◆ **ENTRIES PROVIDED**
= = = = =

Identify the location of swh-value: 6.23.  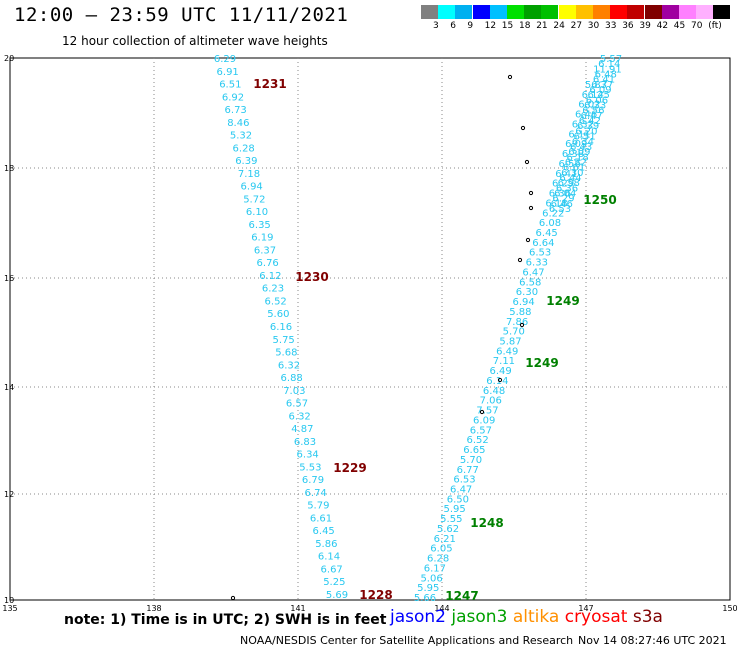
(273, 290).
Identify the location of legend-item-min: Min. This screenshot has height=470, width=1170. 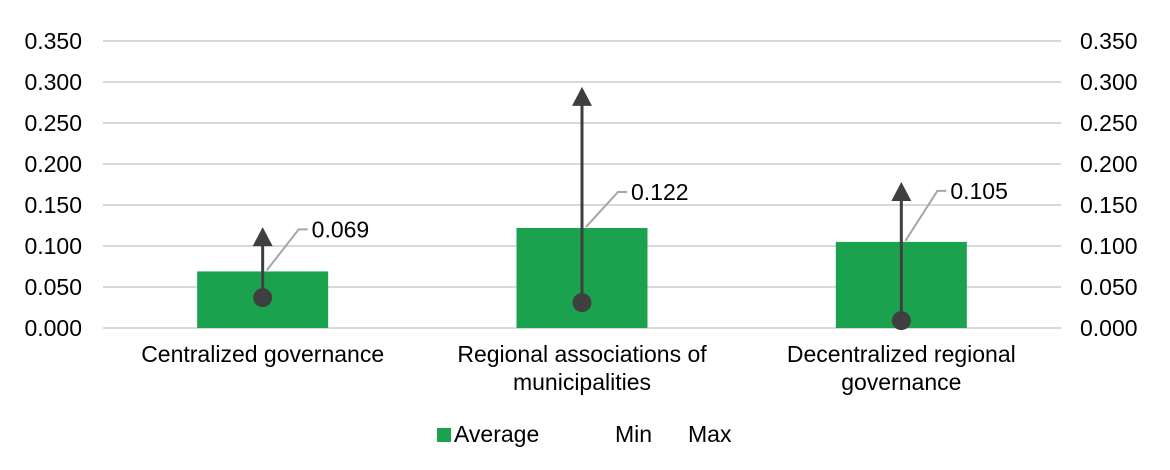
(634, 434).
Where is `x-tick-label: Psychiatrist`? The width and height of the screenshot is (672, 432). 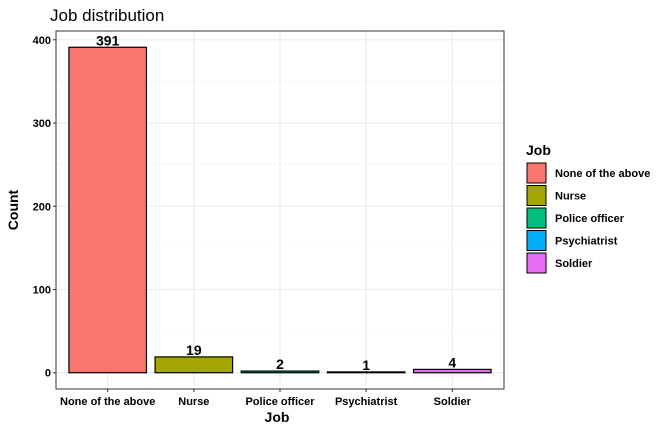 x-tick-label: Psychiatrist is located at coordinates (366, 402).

= = = = =

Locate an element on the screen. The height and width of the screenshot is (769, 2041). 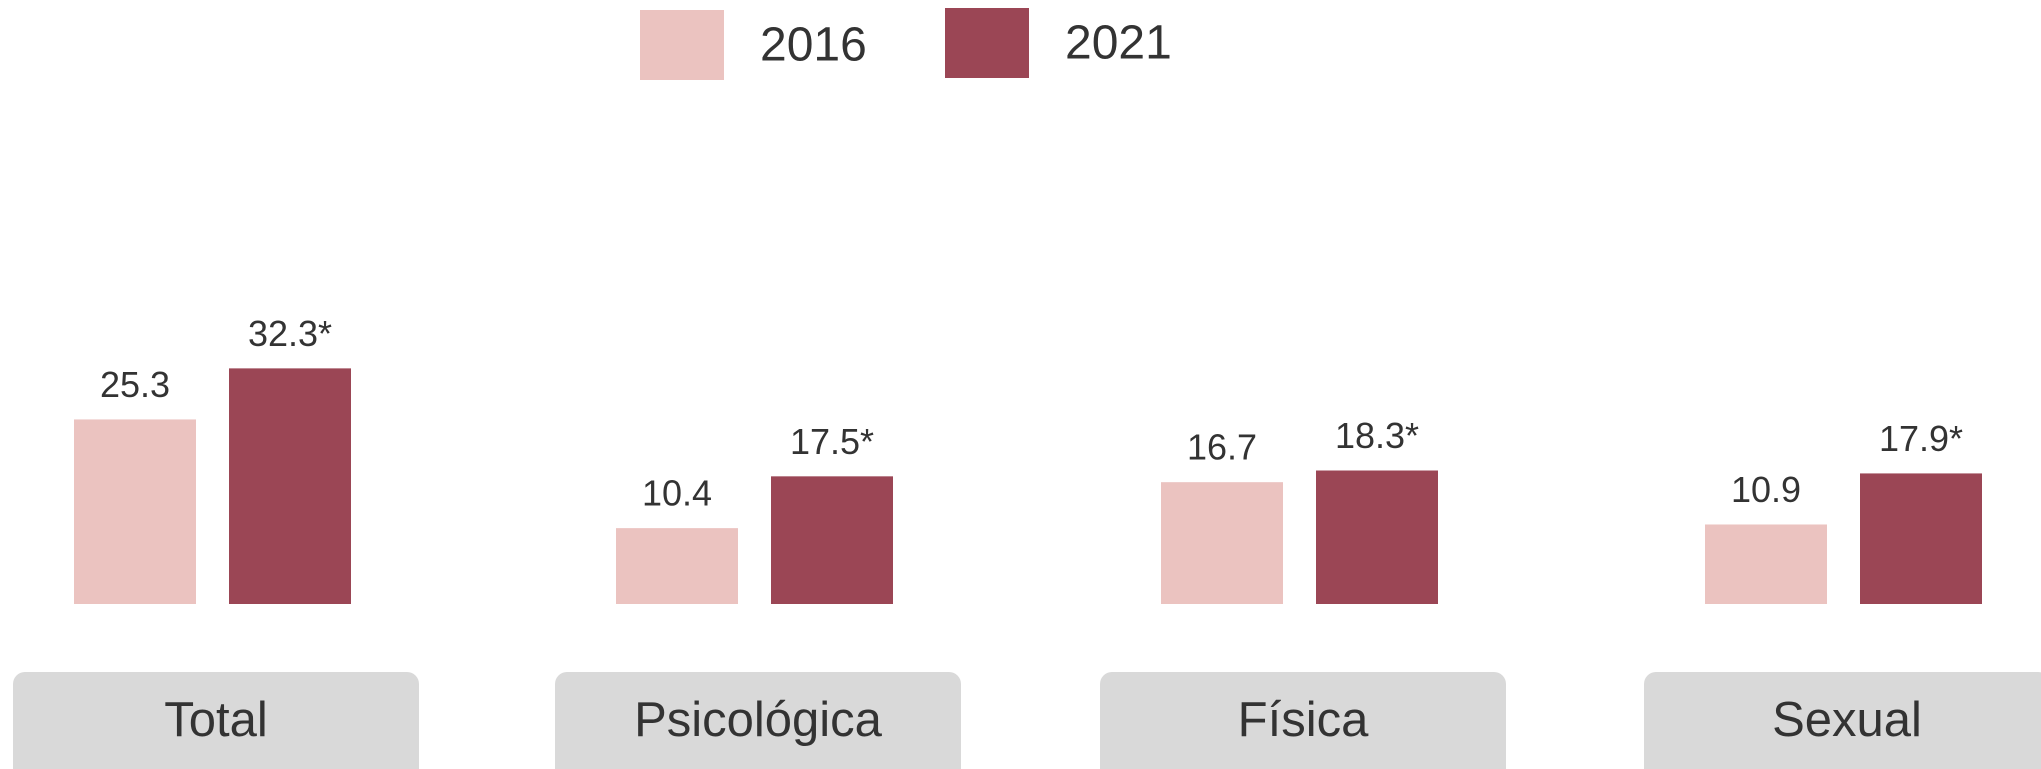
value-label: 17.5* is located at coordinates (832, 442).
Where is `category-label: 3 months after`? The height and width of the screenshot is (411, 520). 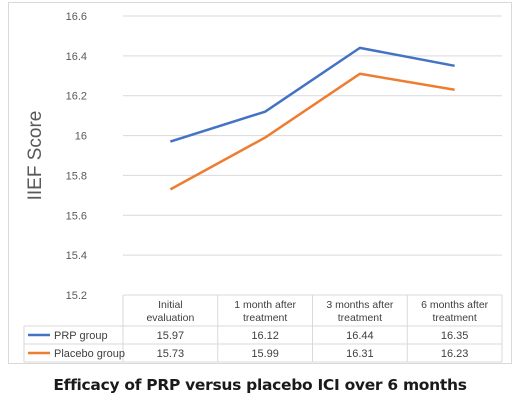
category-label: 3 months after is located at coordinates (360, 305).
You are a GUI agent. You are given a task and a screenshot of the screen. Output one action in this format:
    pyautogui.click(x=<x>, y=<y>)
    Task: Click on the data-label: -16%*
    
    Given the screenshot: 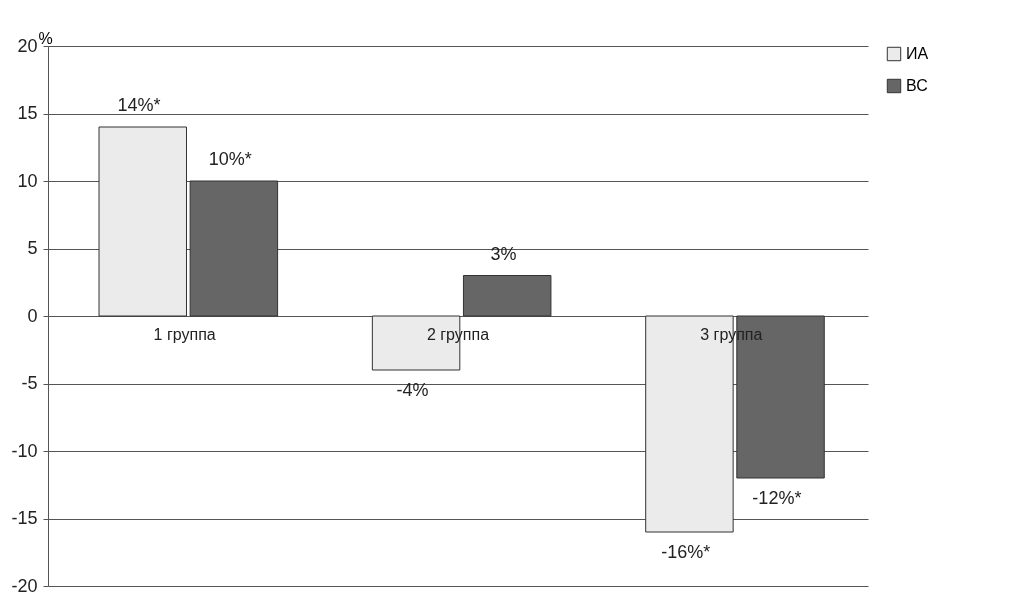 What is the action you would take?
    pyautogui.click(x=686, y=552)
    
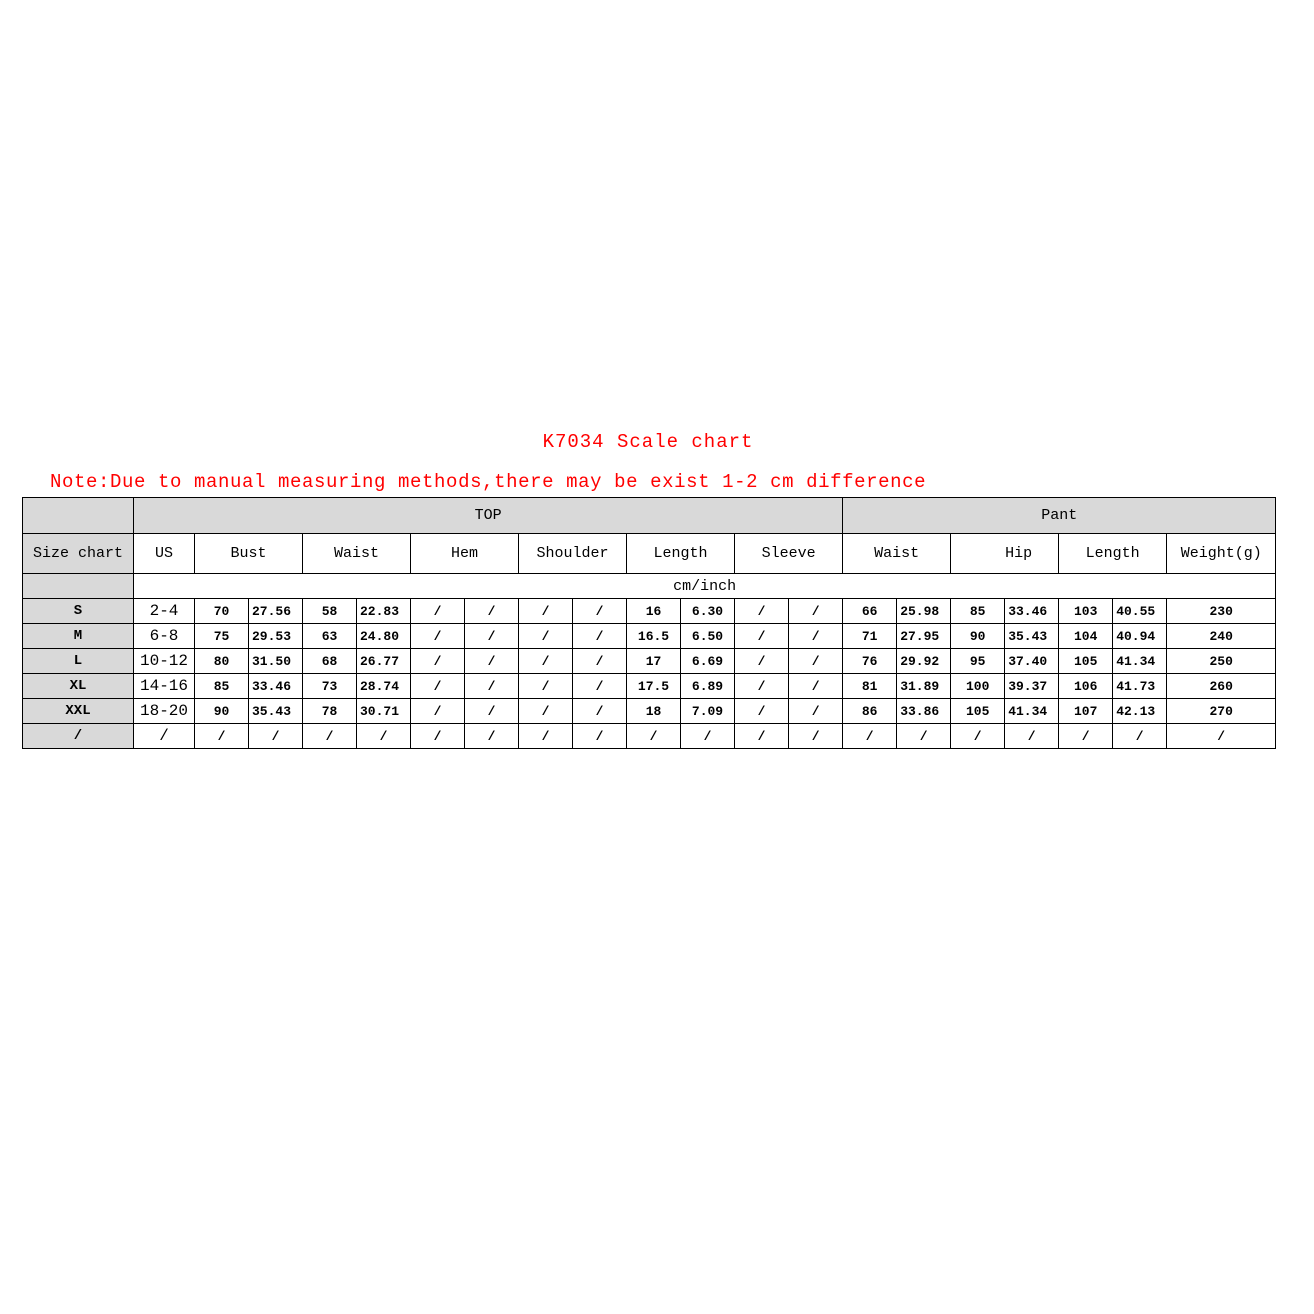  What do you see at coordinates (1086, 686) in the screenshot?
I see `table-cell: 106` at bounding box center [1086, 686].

= = = = =

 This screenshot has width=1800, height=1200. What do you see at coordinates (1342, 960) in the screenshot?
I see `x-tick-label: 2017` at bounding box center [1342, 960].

= = = = =

◆ **BRIEF**
Render the rows from the line containing "Identify the location of swh-value: 6.23." through the line containing "(634, 434).", both lines included, as a two-column CSV with the columns request and answer, one CSV row for each request. Place each text in a single quoted field with line breaks replaced by spaces, and leave out the pictures.

◆ **RESPONSE**
request,answer
"Identify the location of swh-value: 6.23.","(273, 290)."
"Identify the location of legend-item-min: Min. This screenshot has height=470, width=1170.","(634, 434)."